Лавочкин все говорил и говорил, а Пегов стоял перед этими кружалами, задумчиво смотрел на пустое гнездо. И казалось, что был он так далеко от всех этих людей, от пыли и грохота, от приказаний и штрафов, что Олег позавидовал ему.
«Чем живет человек? С утра до ночи крутится в цехе, вроде бы всегда бодр. Что же, в семье хорошо и — все понятно. Понятно ему. Понятно ей. Отсюда уважение, взаимопонимание. И ладится работа. А у меня? Ни дома, ни семьи. И работа опротивела — тошнит. Одно утешение — милая, добрая Нюра. Любит, видимо. Зачем? Что я ей дам?»

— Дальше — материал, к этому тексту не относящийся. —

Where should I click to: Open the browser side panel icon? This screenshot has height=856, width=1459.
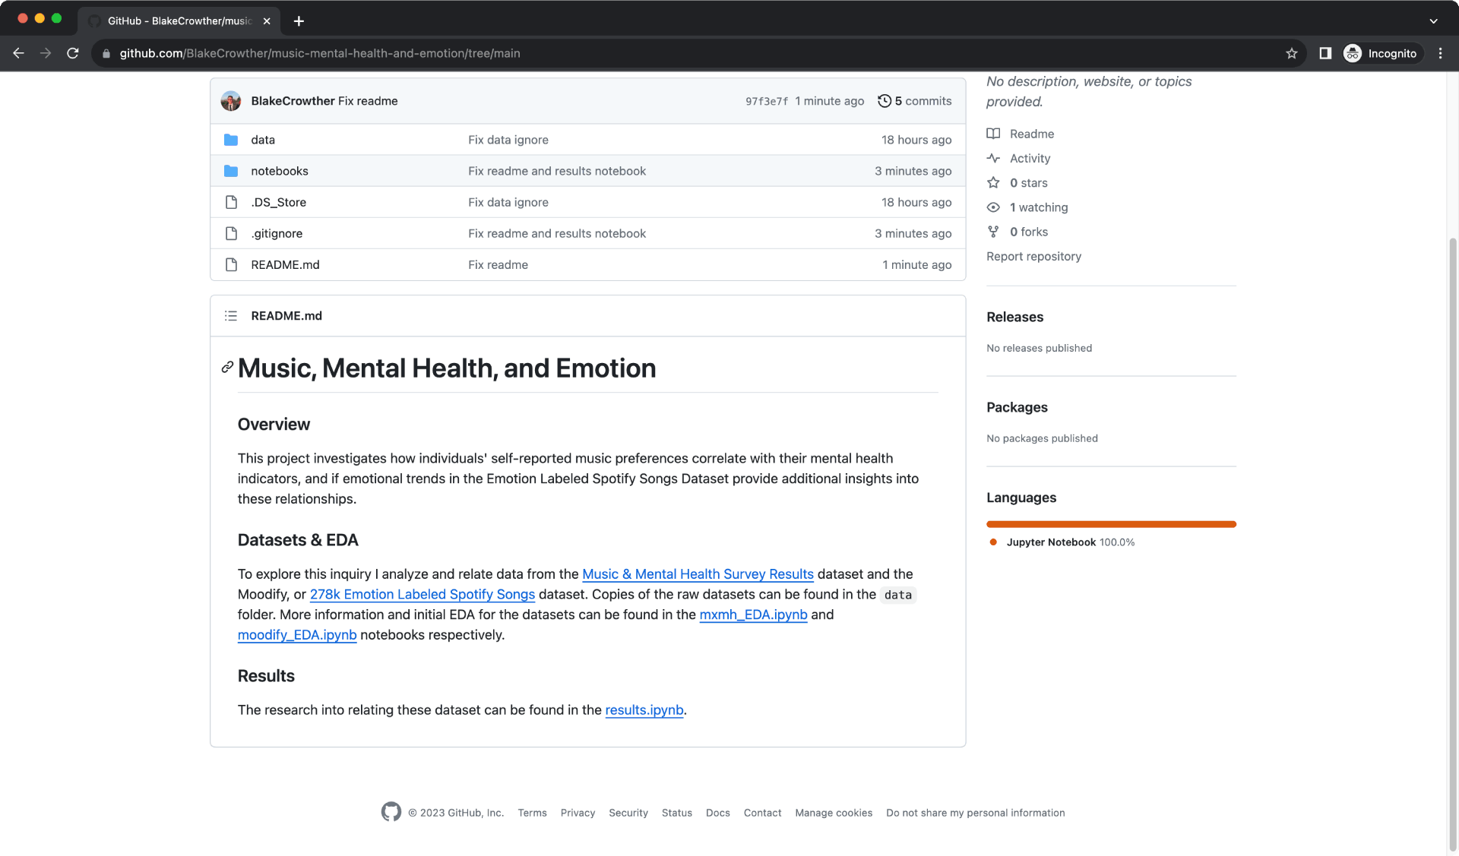point(1325,53)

Так он думал утром, когда ходили с обходом по технике безопасности. Днем было тоже мрачное состояние, — хотелось кусаться. А теперь вот и вовсе. Что-то надо делать, не сидеть же тут вечно на лавочке. Скоро пойдут рабочие на пересменку, скажут, что это он сидит не у дела. Ему хотелось, чтобы кто-то сейчас подошел к нему, сел рядом, поговорил, успокоил. Где же она, добрая душа? «Я, наверное, сволочь. Морочу голову девчонке, а что, поди, она видела? Правда, такие деревенские девчонки крепки духом и непритязательны, они умеют работать, варить борщи, жарить картошку, любят полевые цветы, читают Тургенева и плачут, а чай пьют с блюдечек. Нюра, Нюра! Добрая ты душа. Жить-то как? Так и бегать изо дня в день на работу? Возиться в смазке, в грязи? Нет. Хватит. Надо куда-то в институт, чтоб ежедневно в чистой рубашечке, с интересными людьми, с красивыми умными женщинами, чтобы — блеск, остроумие, карьера... А тут можно навсегда захиреть и пропитаться маслом так, что ни одна даже московская баня за неделю не отмоет. Да-а... Надо бы сходить на печь. Водопроводчики должны все закончить, монтажники разве что еще возятся с кессонами, а слесаря еще только что начали разбирать транспортеры и грузить на платформы... Что-то еще барахлил растворный узел. Посмотреть бы... Ну, да бог с ним. Ладно, пойду-ка я тоже подремлю чуть-чуть...»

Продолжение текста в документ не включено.